The first of eight chapters analyses the composition of the early Canadian contingents sailing overseas, emphasizing the omnipresence of British objectives and personnel as the majority of volunteers were recent immigrants. The percentage of French-speaking volunteers (about 5%) was lower than their proportion of the population (about 30%), certainly understandable and well-known. Martin argues convincingly that relatively smaller does not mean insignificant as this group was still very large in the total Canadian Expeditionary Force (CEF). The Navy and Air force are not studied. Another chapter provides detailed statistics selected from sailing lists, death registers of the Commonwealth War Graves Commission and daily casualty lists. He estimates, using the innovative approach of comparing percentage of deaths rather than the enrollment papers which did not record language, that of the 435,000 Canadians that served in Europe 21,000 were French-Canadians, or 6% of their male population aged 18 to 45. More importantly he notes that the thousands of Francophone soldiers experienced unique situations over four years in an English-speaking Army that affected the subsequent evolution of both European and Canadian history and deserve closer study.
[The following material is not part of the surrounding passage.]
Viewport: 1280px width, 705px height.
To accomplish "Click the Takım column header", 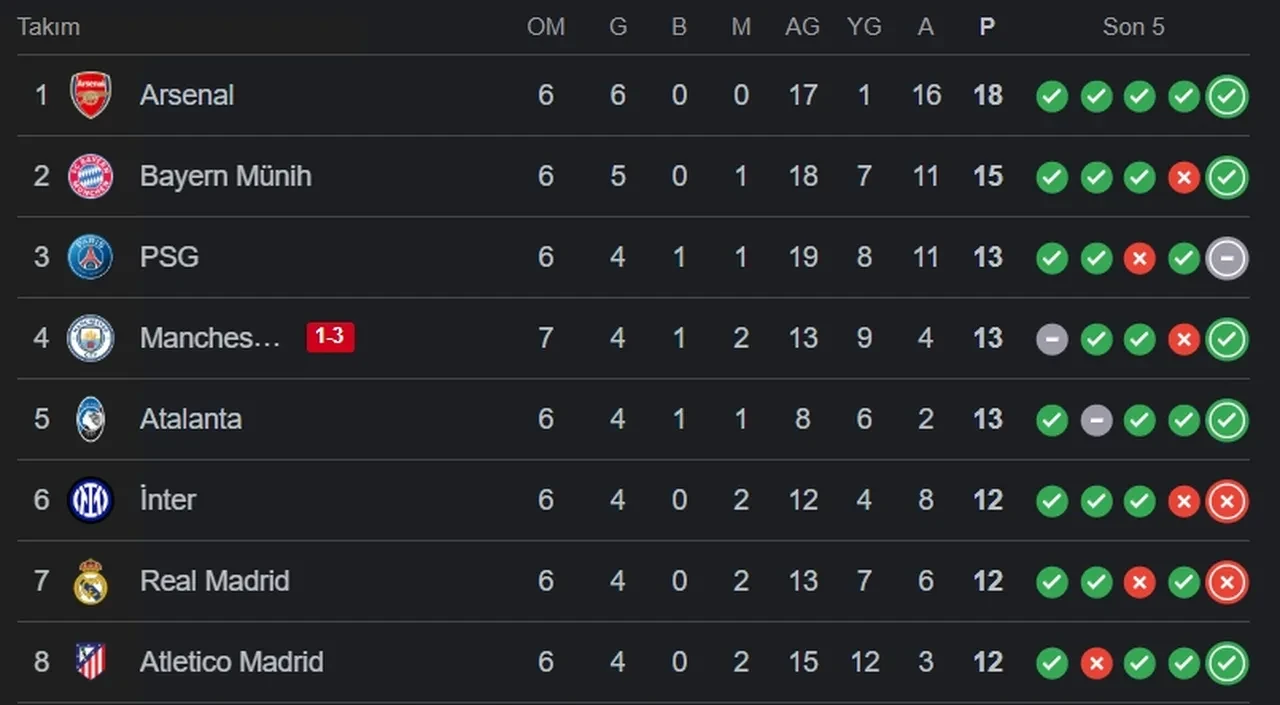I will [x=48, y=27].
Too often French language studies of Canadian history during the period have focussed exclusively on the issue of conscription when they refer to the war. Martin, in his final chapter, discusses conscription and its not insignificant consequences but insists that one issue, applied only in the final year of the war, should not completely eclipse all others. For example, a chapter discusses briefly the significant relationships between Canadians and the local French population, notably in Artois, relationships that could be studied as have those between the British population and Canadian soldiers before or after battle. Another chapter proposes looking more closely at the experiences of French-Canadians in the French Foreign Legion as well as other non-natives in the ranks of various countries. English-speaking Canadian historians have been more thorough with the recording of military events, Martin notes, but he proposes that they dig deeper into the many unexplored social aspects that marked the time. Desmond Morton's ground-breaking 1993 work When Your Number’s Up: The Canadian Soldier in the First World War should serve as model, he argues, to show how the war affected soldiers and nations in many under-studied ways.

Concerning the study of the military events this book concentrates on the CEF at Vimy Ridge, devoting two of the eight chapters. Jean Martin has led battlefield tours around Vimy and his knowledge of the area adds a welcome dimension to the account. He warns that as Canadians prepare to commemorate in April 1917 what has become the most famous of their Great War battles, myth should not replace reality. Canadians fought well and successfully at Vimy, benefitting from careful preparation and appropriate artillery support, but not on their own. British and French efforts over the previous two and a half years were indispensable. Further, he suggests that images of heroic victory, more common in post-war North American monuments than in Britain and France where so many more were so deeply and disastrously affected, should be minimized.

A brief description of other military events is summarized in another chapter. But for Martin, as he repeats in his conclusion, the major gap he sees in Canadian memory of the Great War is in the understanding of the many non-battle events from 1914 to 1918 that so profoundly affected the post-war world. This fascinating account encourages the reader to reconsider how Canadian participation in the war has been told. It is not, however, a historiographical study; many recent studies on the CEF, notably the works of Tim Cook, are curiously absent from the bibliography. Nevertheless Jean Martin has succeeded in providing many innovative techniques and uncovering neglected sources that will help historians study Canadian participation in the Great War in new ways.

John MacFarlane, Journal of Military History, avril 2015.